+++ Page extract +++
3: The Gifts of Sickness and SightJan 17, 2023
I guess I’m not one to shy away from putting myself out there and becoming vulnerable. I don’t even know that I’m doing it half the time. I’m just told by many that I am. Honestly, I’ve been in the business of self-discovery for so many years that I don’t feel the need to hold too many things private. Although, I do have a very private and quiet life with a very small circle of personal acquaintances. I mean, as an author, we have to put ourselves out there. But, I have long been fascinated with the mind and human spirit.
I’ve always had a very quiet and introspective life, even as a child. I used to spend countless hours in my bedroom and was enamored by the unspoken and unseen energies that were so common in my world. I had no idea that my experiences were uniquely different than those around me. I grew up as a sensitive, an empath, a seer. It would take me the entirety of my life to be able to understand what some would call gifts. It’s funny when you look back on your childhood how you can discover what was innately you when life gets too big as an adult. I’ve often looked back on my childhood and realized I was just always “unique”. I wasn’t meant to follow the same path as my peers. There were points in my life where this was harder to see than others. By nature we measure ourselves against others as sort of a guiding light and how we assess levels of success and social norms and where we fit into those puzzles. And, with social media we now have instant comparisons at the click of a mouse. I mean, how many times have you looked at someone seemingly successful in their life or career and wished for something similar? Even when we know they are only showcasing their brightest and best moments we fall victim to unhealthy comparisons. The problem with social norms, comparisons, and the like is that we feel inept if we are something other than the cookie-cutter. We’ve been made to believe there is something wrong with us. When, in fact, we are absolutely unique and beautiful because we remained true to self regardless of all the pressures to conform.
As a child, I was taken aside in school and told I wasn’t like the other kids. I was put in what I lovingly refer to as “dumb classes” where I was subject to testing and mind warping. I’m not even sure that my parents were ever even aware of how often I was pulled out of class. It was an absolute embarrassment when “Ms. Goldenthal” knocked on the door to pull me out of my regular classes for some bizarre reason. I would be taken to a special room where I would be observed. Even as a child I knew I was being observed. Today I believe they were studying me to see why I didn’t conform like the other kids. I was an anomaly.
My sister was a sickly child with regular bouts of asthma. At any given moment mom would come flying into my room and toss me in the car because my sister was having an attack. We spent our whole childhoods going to my sisters asthma doctors for tests and shots. I would often sit in observation of the environment wondering what they were doing to her and why. I was surrounded by sick kids growing up. I would often ask if I could take the shot instead of her and the doctors always let me come pick out a sticker of my own too. I spent my childhood alone often. Even though there was always someone around, my sister was the noisy one always requiring some kind of attention. She would also end up in a near death car accident at 15. I’ll never forget the day I had to go to the hospital and I was brought in the room to identify her while my mom was taking care of paperwork. She was so covered in dried blood and her head was swollen and I remember only recognizing her by her fashionably pinned Guess jeans. I remember her screaming as they cut them off of her as they were quite expensive (and rather tight). She would end up with blood clots and air in her brain and spent weeks fighting for her life in ICU. We used to all make trips to the hospital after school and family and friends were visiting not knowing if she was going to make it. It was traumatic for everyone. But, she came out very lucky in the end. No permanent damage.
+++ Data below +++
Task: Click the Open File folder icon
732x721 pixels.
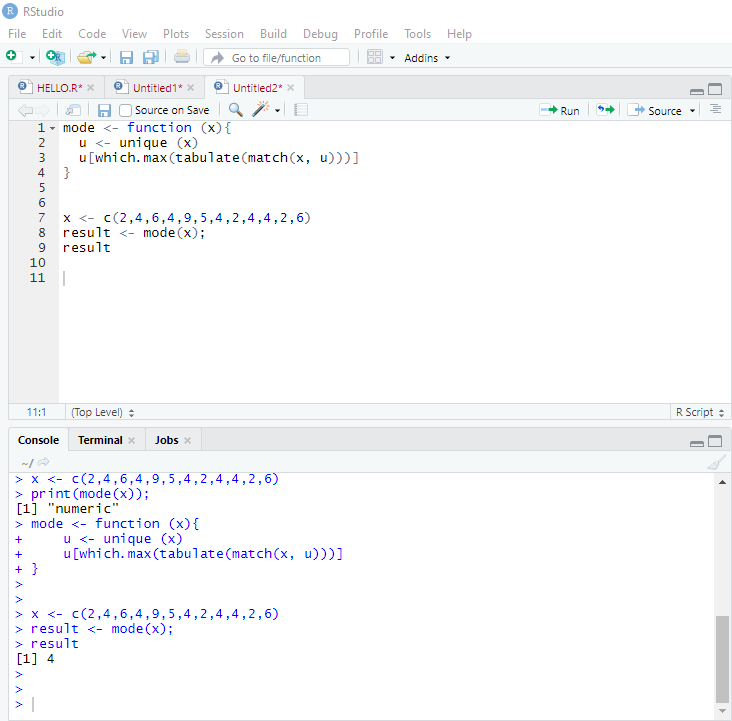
+++
** Requirement 1 **
According to the blog post, how was the sister recognized at the hospital after her car accident?
** Requirement 2 **
From the blog post, quote the stretch from "3: The Gifts" through "and human spirit.".

** Solution 1 **
Only by her fashionably pinned Guess jeans.

** Solution 2 **
3: The Gifts of Sickness and SightJan 17, 2023
I guess I’m not one to shy away from putting myself out there and becoming vulnerable. I don’t even know that I’m doing it half the time. I’m just told by many that I am. Honestly, I’ve been in the business of self-discovery for so many years that I don’t feel the need to hold too many things private. Although, I do have a very private and quiet life with a very small circle of personal acquaintances. I mean, as an author, we have to put ourselves out there. But, I have long been fascinated with the mind and human spirit.